Here’s the story of shortcuts.
About a million years ago, we opened a business banking account with Bank ABC.
At the time, they had two primary types of accounts, personal and business.
So far so good.
Personal accounts had data fields for all the expected pieces of information one might need for a personal account.
The business accounts had all you might need for a business account. Or so they thought. Turns out businesses are owned by people. People have separate information from the business. No big deal, we can have attachments and notes. In the note we put the names and details of the business owners and an attachment of their scanned signature cards.
Then Bank ABC merges with Bank DEF.
Then Bank ABCEDF is acquired by Bank XYZ.
Let’s smush the old data model into the new data model. Great, all done. Nothing to see here.
A few years later during a random account review it is discovered that a particular business account of a million years has no people associated with it, no authorized users.
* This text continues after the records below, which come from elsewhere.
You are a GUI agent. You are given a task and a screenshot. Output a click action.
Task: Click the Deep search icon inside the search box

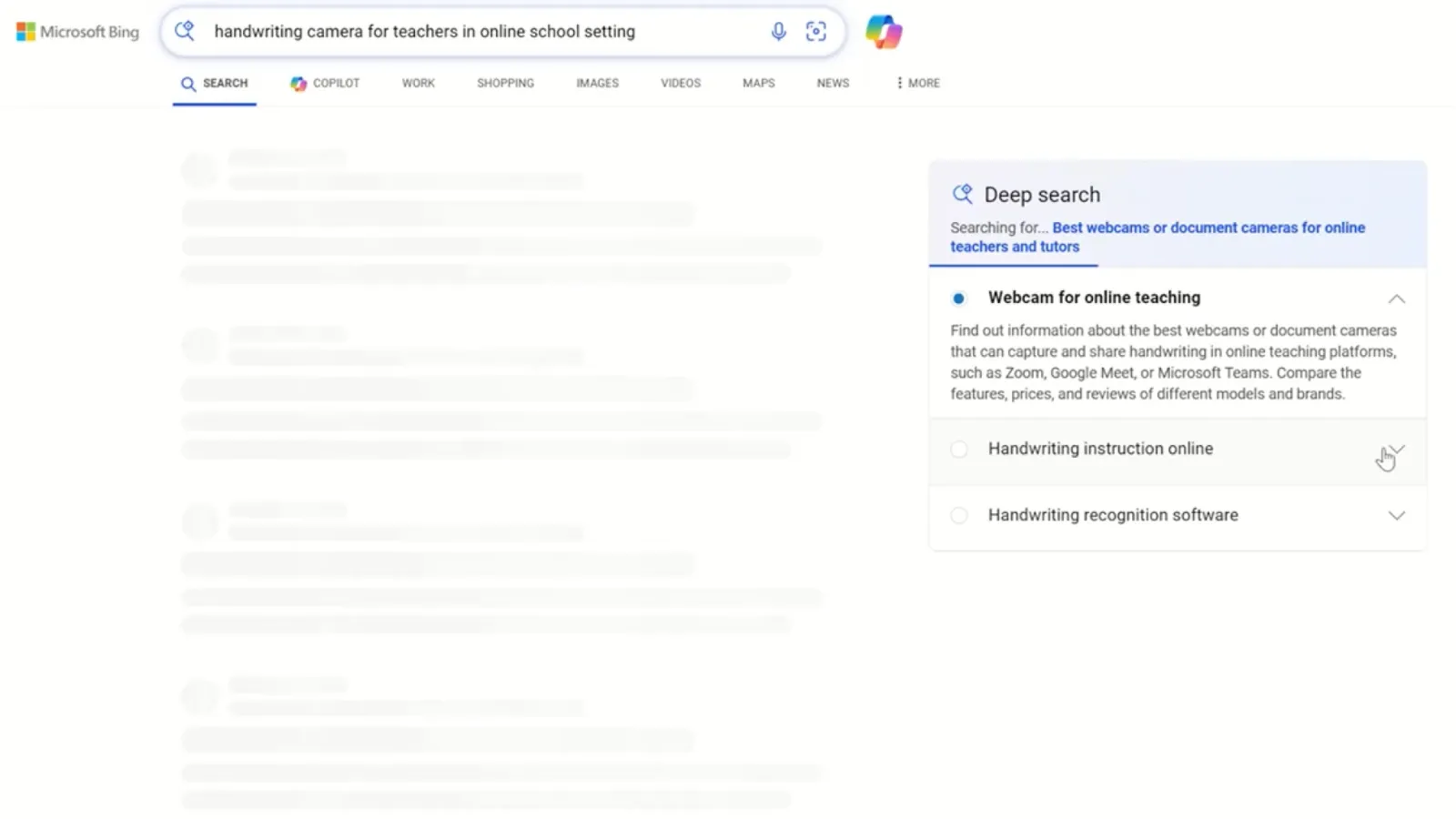pyautogui.click(x=184, y=30)
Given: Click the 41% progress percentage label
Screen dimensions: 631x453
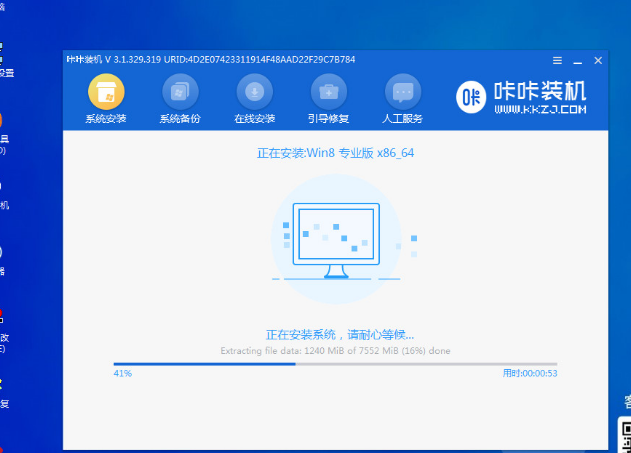Looking at the screenshot, I should click(122, 373).
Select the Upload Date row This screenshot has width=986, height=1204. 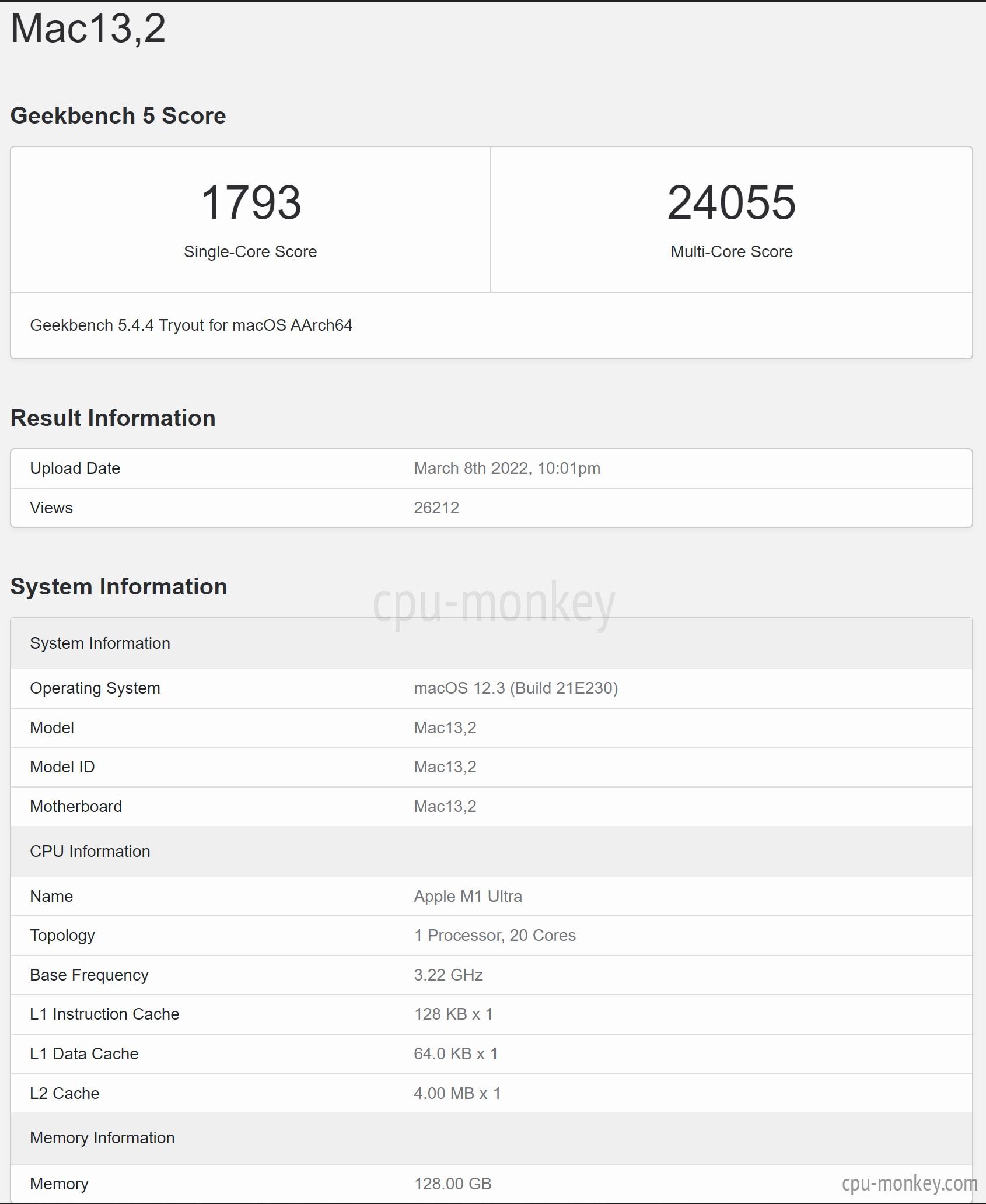click(491, 468)
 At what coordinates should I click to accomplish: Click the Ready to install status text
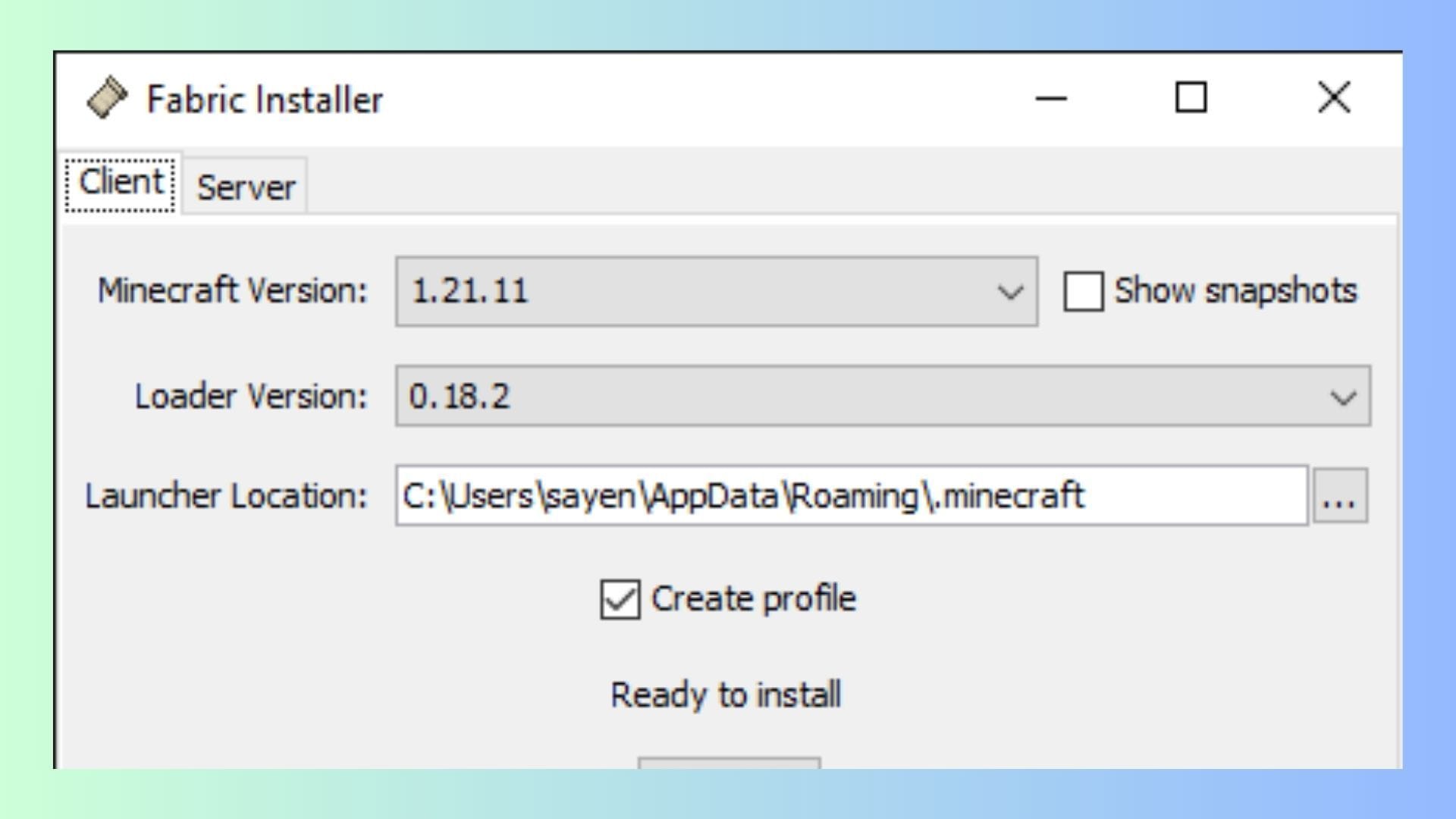pyautogui.click(x=725, y=692)
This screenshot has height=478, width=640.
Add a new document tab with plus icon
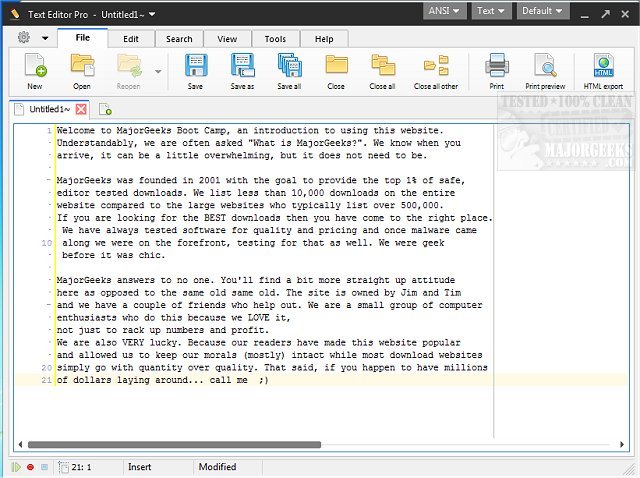(x=106, y=109)
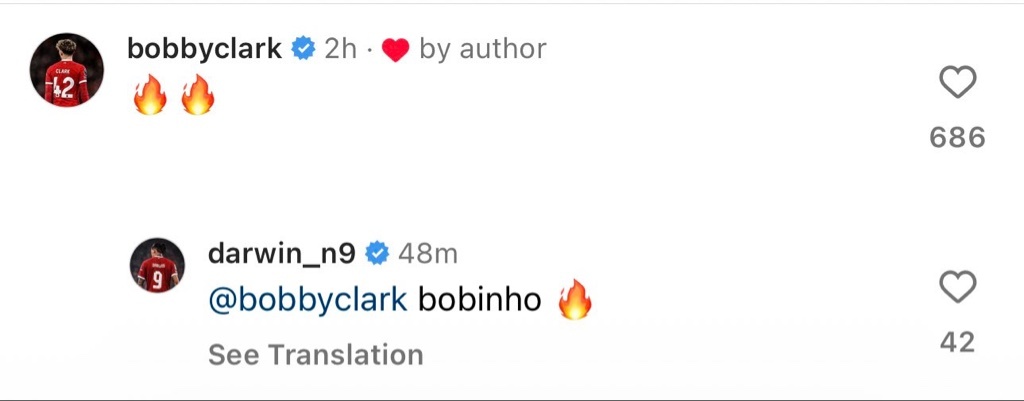Click the second fire emoji in bobbyclark's comment

click(x=198, y=95)
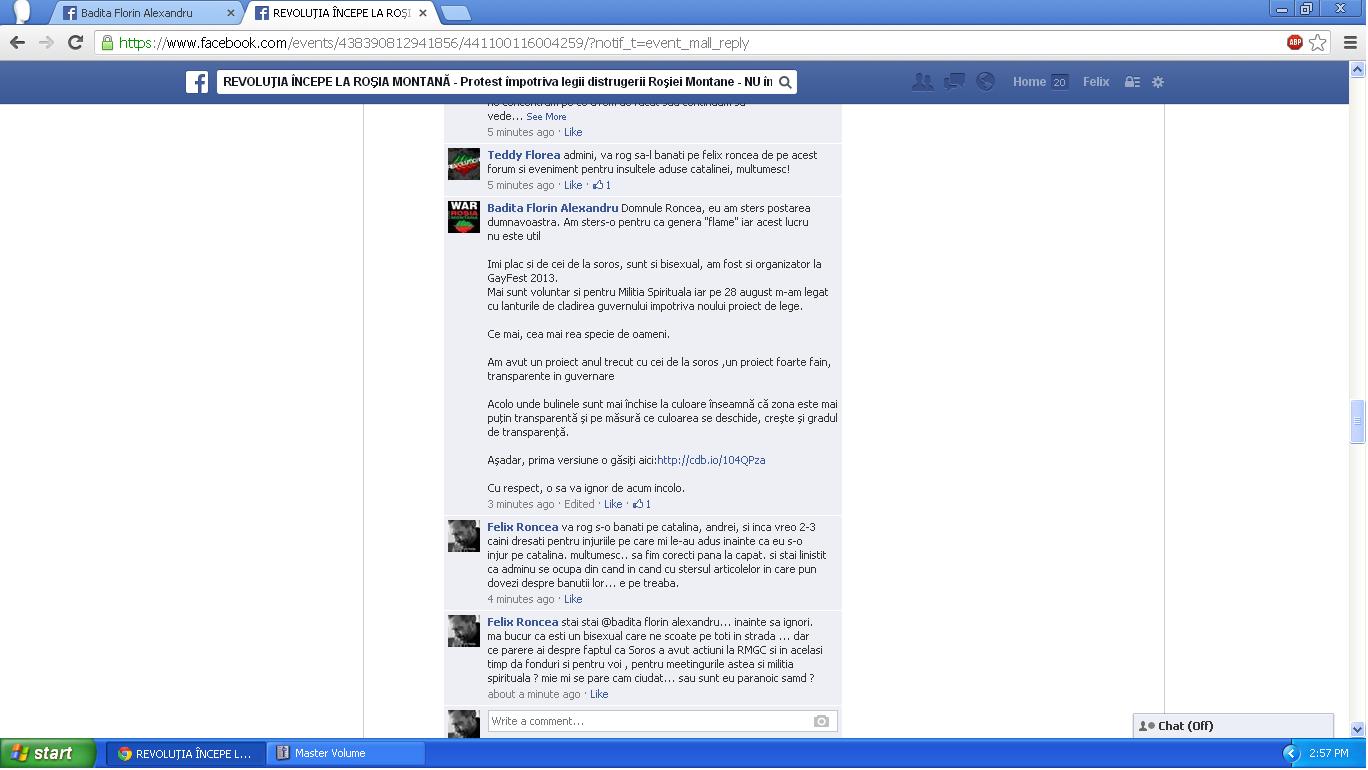
Task: Toggle the Chat (Off) panel
Action: 1232,726
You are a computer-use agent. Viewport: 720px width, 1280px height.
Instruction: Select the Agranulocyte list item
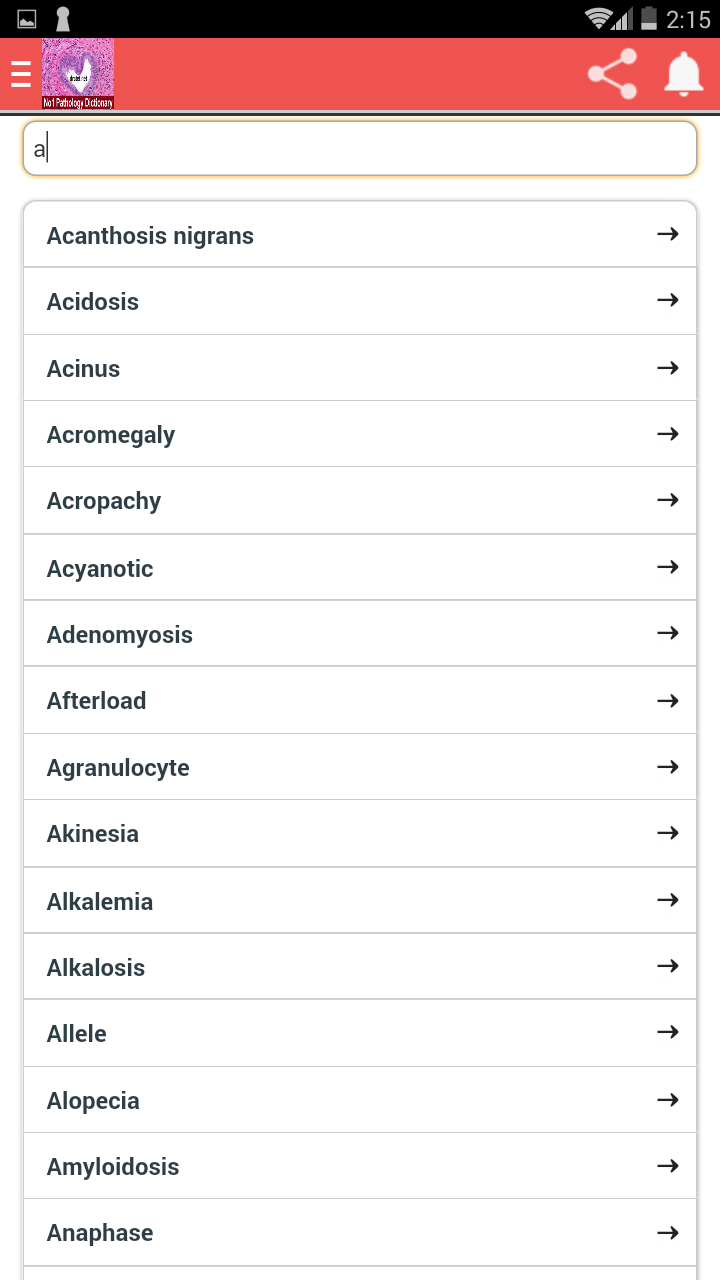pyautogui.click(x=300, y=766)
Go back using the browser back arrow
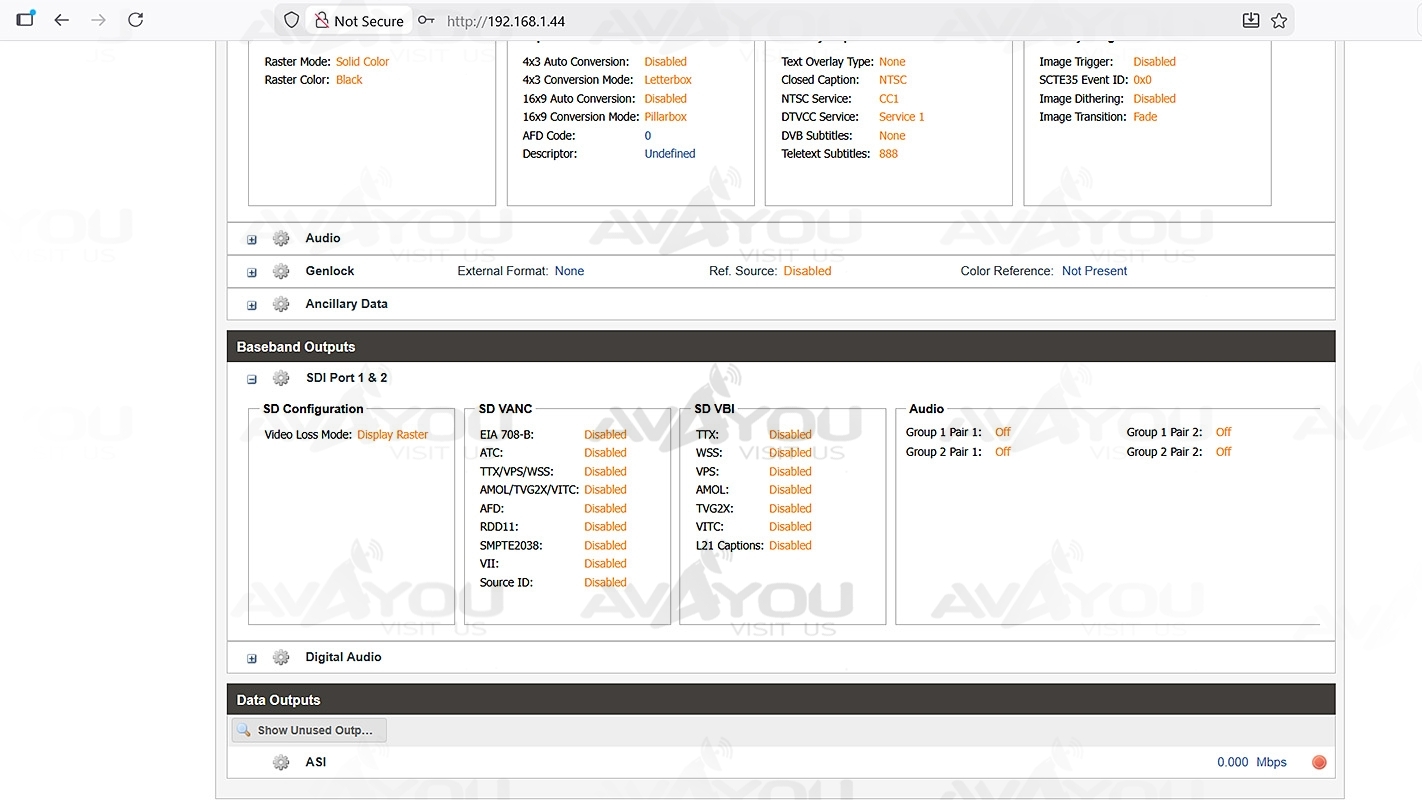The height and width of the screenshot is (800, 1422). point(62,20)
There was an attachment of a scanned image with two illegible signatures on it, but no names with the signatures.
Turns out somewhere among the mergers and acquisitions, notes did not come with the business account information from older accounts that were opened when records were mostly analog and a little bit of digital.
A good bank manager found this, found us, and convinced me she wasn’t a scammer and got us to the bank in person to get our personal information appropriately related to the business information. And then we signed paper copies of signature cards (sigh).
There are a few things to learn here.
Don’t store structured data in an unstructured place. Build the appropriate relational data structure that you need.
Don’t cut corners when moving to a new system. It really doesn’t matter that there were mergers and acquisitions along the way, it was a new system. A simple review of notes on common data tables could have shown there was more data that needed to be dealt with.
At some point this would have become a blocker for access to our own money in our own business account. Hire good people who can do good work and prevent this from happening and correct it when it does.